Perdidos en sus laberintos

Qué facilidad para complicar las cosas, para retroceder en lo que ya venía avanzado, en enredarse para solucionar sus absurdos líos, en contradecirse unos a otros, en perderse en sus propios laberintos.

Esto es lo que el país viene observando día a día respecto a sus gobernantes. Es verdad que gobernar no es fácil, pero entreverarse en forma adrede debería ser aún más difícil.

Lo que se estaba avanzado respecto al abastecimiento de agua potable para la zona metropolitana, se desarmó de un plumazo. Estaba todo pronto para empezar las obras en Arazatí y ahora se retrocede al primer casillero y se comienza otra vez con largas conversaciones para ver que hacer. Se terminará volviendo al mismo recurso actual: el Santa Lucía. Si se repitiera la brutal sequía de 2023, estaríamos ante igual drama. Arazatí proponía otra fuente. Ahora hay que dar marcha atrás, rediseñar las nuevas propuestas, esperar para saber cuando se pondrá en marcha.

En medio de esto, dos ministros se contradicen a cara descubierta por la prohibición de exportar ganado en pie, decisión que convulsionó al mundo productivo y llevó a que el Ministro de Economía discrepara con el de Ganadería.

A falta de argumentos, el ministro Alfredo Fratti respondió a las críticas del senador Pedro Bordaberry diciendo que al menos él no tenía un familiar que haya sido dictador. Apuntó a lo de “portar apellido” pero sobre el tema mismo, no dijo nada.

Inexplicable es lo de los pasaportes. Lo es por lo que se hizo, y lo es porque pasa el tiempo y no se le da solución a los afectados.

Los argumentos para explicar el cambio (o sea, porqué se omitió indicar el lugar de nacimiento) son infantiles. Se aduce una cuestión de derechos humanos, pero no se aclara que tiene que ver eso con omitir datos. Además se argumenta que la omisión estaba aceptada por una organización internacional de aviación civil, lo cual tampoco es claro. ¿No debería ser un asunto que concierne a las oficinas de migración de cada país?

El gobierno dice que hablará con los países que cuestionaron que no se pusiera el lugar de nacimiento, sabiendo que estos no cambiarán de postura y que seguramente se irán sumando otros.

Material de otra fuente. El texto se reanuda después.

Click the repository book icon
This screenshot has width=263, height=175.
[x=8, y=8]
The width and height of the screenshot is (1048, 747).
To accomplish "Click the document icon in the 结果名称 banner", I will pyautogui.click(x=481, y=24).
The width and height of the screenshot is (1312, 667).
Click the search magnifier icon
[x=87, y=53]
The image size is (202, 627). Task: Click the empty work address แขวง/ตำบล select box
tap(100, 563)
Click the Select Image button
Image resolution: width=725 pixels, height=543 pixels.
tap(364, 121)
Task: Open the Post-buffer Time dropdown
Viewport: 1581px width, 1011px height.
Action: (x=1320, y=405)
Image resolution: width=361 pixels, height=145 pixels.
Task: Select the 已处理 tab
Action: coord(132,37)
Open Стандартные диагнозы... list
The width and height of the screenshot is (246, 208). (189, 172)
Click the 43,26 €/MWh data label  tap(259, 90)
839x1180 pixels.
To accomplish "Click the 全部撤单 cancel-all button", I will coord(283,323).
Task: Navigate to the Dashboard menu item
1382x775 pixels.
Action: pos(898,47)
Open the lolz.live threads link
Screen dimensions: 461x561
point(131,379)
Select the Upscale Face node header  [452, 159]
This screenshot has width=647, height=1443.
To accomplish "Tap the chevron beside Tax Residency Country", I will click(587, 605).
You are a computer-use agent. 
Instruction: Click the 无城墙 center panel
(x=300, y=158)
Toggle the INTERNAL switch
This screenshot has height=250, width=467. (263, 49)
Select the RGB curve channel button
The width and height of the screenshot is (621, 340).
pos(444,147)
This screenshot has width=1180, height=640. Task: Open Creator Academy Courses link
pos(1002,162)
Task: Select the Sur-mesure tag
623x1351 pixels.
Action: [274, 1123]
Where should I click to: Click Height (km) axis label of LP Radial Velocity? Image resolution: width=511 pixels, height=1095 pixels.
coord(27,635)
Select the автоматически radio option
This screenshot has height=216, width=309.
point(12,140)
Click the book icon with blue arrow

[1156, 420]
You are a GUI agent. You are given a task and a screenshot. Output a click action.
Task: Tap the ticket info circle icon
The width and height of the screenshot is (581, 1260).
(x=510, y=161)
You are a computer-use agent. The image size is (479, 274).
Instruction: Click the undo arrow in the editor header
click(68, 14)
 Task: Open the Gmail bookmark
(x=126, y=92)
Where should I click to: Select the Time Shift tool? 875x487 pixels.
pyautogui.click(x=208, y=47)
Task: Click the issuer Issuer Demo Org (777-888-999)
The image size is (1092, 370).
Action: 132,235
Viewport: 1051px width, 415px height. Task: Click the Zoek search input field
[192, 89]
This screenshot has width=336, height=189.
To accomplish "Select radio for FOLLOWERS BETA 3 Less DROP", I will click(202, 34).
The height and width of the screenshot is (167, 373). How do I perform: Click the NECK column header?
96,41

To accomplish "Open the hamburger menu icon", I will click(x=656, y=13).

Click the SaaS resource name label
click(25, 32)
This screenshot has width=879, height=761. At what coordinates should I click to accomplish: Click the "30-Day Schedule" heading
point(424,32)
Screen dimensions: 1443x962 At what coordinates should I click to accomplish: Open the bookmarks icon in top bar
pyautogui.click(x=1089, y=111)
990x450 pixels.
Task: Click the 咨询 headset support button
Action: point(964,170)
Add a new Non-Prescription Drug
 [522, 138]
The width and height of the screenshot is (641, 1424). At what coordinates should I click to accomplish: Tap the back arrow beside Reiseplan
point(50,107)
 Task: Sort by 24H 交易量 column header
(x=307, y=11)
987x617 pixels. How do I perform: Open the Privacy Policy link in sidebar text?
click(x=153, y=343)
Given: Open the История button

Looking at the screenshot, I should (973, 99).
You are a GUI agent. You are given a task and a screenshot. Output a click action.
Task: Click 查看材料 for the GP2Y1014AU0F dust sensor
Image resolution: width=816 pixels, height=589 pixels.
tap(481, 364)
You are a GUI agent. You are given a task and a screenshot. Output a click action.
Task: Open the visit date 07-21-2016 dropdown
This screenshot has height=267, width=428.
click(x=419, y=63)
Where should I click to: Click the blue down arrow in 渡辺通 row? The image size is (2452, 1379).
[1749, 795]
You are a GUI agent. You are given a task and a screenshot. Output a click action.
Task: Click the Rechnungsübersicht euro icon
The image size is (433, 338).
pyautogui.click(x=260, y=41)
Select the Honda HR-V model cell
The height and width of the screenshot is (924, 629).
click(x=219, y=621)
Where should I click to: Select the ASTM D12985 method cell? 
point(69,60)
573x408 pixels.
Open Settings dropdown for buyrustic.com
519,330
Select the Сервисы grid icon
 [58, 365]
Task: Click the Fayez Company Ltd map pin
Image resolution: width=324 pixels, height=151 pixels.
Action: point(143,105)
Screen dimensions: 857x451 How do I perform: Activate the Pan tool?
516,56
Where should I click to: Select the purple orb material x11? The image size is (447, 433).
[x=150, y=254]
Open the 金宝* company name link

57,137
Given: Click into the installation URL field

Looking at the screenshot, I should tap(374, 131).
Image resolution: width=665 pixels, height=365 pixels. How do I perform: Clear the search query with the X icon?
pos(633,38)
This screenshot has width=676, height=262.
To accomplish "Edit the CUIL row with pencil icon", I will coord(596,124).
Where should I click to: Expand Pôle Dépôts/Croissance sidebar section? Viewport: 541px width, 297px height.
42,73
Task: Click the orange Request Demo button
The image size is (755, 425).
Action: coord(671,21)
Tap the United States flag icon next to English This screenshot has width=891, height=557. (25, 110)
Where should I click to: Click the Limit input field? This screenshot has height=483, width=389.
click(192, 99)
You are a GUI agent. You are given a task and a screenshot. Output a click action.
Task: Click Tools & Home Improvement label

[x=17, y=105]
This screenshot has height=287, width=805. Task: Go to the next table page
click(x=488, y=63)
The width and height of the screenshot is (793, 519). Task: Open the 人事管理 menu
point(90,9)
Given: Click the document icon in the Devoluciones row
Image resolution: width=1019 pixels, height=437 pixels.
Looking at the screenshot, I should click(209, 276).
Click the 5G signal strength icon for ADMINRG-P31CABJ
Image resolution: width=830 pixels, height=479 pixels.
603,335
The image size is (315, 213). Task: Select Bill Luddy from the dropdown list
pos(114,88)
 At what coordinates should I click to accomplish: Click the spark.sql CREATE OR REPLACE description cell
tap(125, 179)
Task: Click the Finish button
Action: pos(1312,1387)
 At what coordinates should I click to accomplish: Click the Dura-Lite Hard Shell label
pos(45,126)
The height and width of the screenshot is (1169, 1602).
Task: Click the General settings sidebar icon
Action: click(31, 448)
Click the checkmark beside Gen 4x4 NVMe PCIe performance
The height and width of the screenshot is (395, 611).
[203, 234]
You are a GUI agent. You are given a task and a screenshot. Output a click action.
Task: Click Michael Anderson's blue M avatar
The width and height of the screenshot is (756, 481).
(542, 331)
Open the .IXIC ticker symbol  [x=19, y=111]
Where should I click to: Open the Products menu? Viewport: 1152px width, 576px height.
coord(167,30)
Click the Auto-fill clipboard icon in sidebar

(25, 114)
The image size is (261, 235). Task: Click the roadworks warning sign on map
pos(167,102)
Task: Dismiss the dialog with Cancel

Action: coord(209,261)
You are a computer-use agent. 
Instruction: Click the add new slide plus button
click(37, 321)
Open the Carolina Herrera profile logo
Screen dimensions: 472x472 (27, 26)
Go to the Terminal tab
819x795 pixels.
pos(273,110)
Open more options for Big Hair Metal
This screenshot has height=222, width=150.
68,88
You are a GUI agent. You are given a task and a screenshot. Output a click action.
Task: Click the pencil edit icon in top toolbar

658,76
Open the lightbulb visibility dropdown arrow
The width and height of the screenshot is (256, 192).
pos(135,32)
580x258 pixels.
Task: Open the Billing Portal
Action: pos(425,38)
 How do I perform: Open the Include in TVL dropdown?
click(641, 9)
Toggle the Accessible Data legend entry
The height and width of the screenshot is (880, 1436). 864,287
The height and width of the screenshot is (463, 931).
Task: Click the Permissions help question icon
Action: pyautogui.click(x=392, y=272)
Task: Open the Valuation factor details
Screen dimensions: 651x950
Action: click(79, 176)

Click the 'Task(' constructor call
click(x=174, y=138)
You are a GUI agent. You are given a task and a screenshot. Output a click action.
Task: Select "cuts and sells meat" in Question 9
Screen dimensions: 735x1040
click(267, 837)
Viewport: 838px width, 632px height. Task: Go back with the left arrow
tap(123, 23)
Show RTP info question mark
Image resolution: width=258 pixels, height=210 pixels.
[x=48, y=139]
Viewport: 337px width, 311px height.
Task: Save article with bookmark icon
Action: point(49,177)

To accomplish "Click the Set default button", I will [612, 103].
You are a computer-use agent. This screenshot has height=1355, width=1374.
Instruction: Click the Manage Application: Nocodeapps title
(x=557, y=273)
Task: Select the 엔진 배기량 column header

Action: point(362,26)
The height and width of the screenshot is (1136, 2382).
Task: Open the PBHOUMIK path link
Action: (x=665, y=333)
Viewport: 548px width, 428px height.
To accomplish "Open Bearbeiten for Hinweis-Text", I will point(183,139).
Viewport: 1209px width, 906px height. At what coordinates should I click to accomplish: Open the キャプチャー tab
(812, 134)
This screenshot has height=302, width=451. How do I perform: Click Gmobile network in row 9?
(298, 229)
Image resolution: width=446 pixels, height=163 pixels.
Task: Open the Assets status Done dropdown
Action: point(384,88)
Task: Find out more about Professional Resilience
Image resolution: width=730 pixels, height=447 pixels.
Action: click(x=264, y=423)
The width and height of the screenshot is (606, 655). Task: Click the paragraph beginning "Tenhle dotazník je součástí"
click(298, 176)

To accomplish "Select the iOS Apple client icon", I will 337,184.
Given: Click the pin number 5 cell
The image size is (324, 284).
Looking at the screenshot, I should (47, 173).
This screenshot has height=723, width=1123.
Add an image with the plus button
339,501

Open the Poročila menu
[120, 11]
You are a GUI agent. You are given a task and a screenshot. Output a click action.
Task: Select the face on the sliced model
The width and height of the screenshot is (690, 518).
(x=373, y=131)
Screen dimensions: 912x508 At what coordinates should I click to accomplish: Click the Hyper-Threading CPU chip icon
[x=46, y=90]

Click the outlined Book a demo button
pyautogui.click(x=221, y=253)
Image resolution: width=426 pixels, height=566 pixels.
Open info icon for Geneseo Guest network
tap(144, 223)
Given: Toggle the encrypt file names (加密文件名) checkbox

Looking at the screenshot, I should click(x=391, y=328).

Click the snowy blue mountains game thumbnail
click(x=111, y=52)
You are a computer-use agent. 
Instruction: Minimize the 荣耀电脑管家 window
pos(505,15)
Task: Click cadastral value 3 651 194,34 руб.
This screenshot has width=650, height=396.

La pregunta obvia es porqué ni bien se detectó el problema no se convocó a todos los que sacaron el cuestionado pasaporte para darles otro, ya corregido. Se debió hacer en forma inmediata para evitar que la gente siga siendo perjudicada. Pero es bien conocida esa veta sádica que caracteriza al Estado.

Haber optado por esa peculiar modalidad expuso a Uruguay ante el mundo en un terreno donde hay extrema sensibilidad y en un momento donde abundan los gobernantes exacerbados.

Cuando la prioridad del país es no estar en el radar de nadie, aparece esta innecesaria medida que nos expone de forma brutal.

No tiene sentido insistir acá con lo del “Diálogo social” para reformar la seguridad social. Una idea que parece inspirada en los regímenes corporativos de la primera mitad del siglo pasado, donde la genuina representación ciudadana se pasa por alto, para cambiar una ley que hace menos de un año fue avalada por una sólida mayoría de un electorado que fue convocado a un plebiscito para liquidarla. El soberano se pronunció y es muy perverso esto de despreciar semejante pronunciamiento.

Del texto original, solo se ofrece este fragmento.